You know, it seems like an easy job. In fact it is an easy job for me. But, alot of people don't make it past the first shift because they don't know how to drive, have no people skills, and probably don't like New York all that much...You can't mind eating on the run..You have to be able to control your bladder, and be able to deal with tbe lulls and the busy times...and understand that...If the car is empty, I am unemployed. Do all this, and keep at it, and you can make FIFTY THOUSAND a year....Buy a cab and you can make sixty-five....Buy a medallion and over ten years you can make a million. But if the cab is empty I am unemployed.....Unemployed...until the next fare.

I love New York City. I love being a taxi driver and enjoy the action on the streets...Is there stress?? You betcha! Are the passengers all a fun group? Most of them are..... Is traffic a bumber??? Not If you know what's coming and are prepared for the grind....Cops, ticket agents, know it all wantabe lawyers who tell us what we are supposed to do, all add tension to the day.....But in the end the sounds of the City become what I HEAR AND NOT WHAT I AM as I make my way home to my railroad flat in Queens....lock the door, turn on the tube and chill with a beer....domestic....maybe two or three.

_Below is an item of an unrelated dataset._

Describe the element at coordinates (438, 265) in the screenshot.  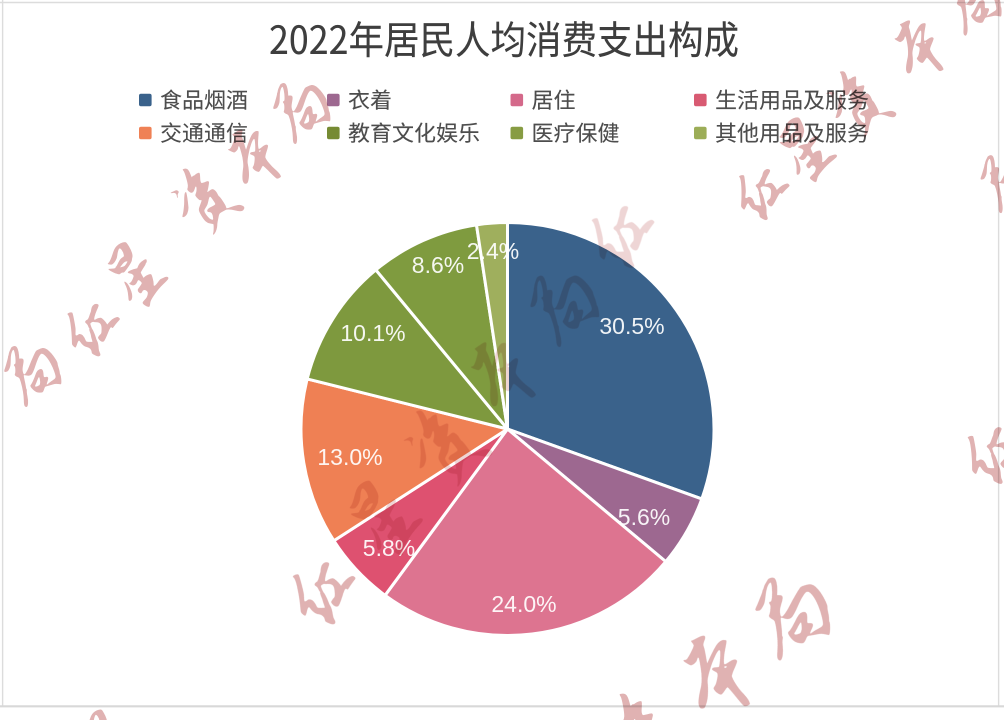
I see `svg-text: 8.6%` at that location.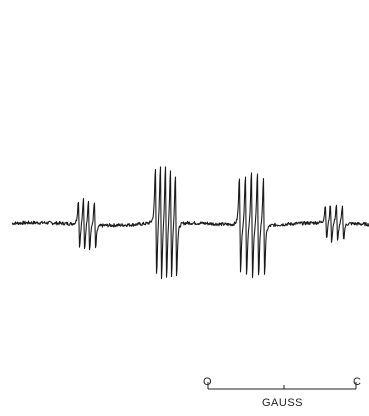  Describe the element at coordinates (357, 382) in the screenshot. I see `scale-right-label: C` at that location.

Wednesday, September 2, 2009

Tuesday Back To New York City Taxi School

Someplace in ancient History a war ended on this day.. And another began. It was the Big one ending and the Big one beginning. from 1945 through 1964 (Baby Boom) the children of Amercia's great generation came to know a country that offered much in opportunity for the disciplined protagonist and the ruthless, shameless promoter.

In our teens and early twenties we marched on Washington to tell the powers that be we do not want to die in your war...We do not want to work in your corporations and we do not want to have to live in your suburbs, and wear your IBM suits and a miriad of other complaints made by a dynamic youthful citiznery.

Now....We are Washington..We are the corporations...We are the suburbs and we mostly adhere to the modern version of the IBM suit....

What we have learned is that we have to do it for ourselves...Do What??? Everything!!There is need for community but as soon as the term community is invoked someone is trying to outposition us for a piece of a pie that may not even be apparent to us...

Rich, poor, foolish, unlucky all have a place at the table and a right to some piece of the community pie....But WE THE BABY BOOMERS with our inalienable rights have steered this ship to this time and place. WE ARE NOW THE TAXI DRIVERS of the American Universe and we all know how much the meter reads at the end of the trip..BUT WE ARE NOT ALONE are we?

If you want to take a taxi always remember the ditty from teh 30's "A Rich Man Takes a taxi and a Poor Man takes a Train. A Hobo walks the railroad tracks and gets there just the same."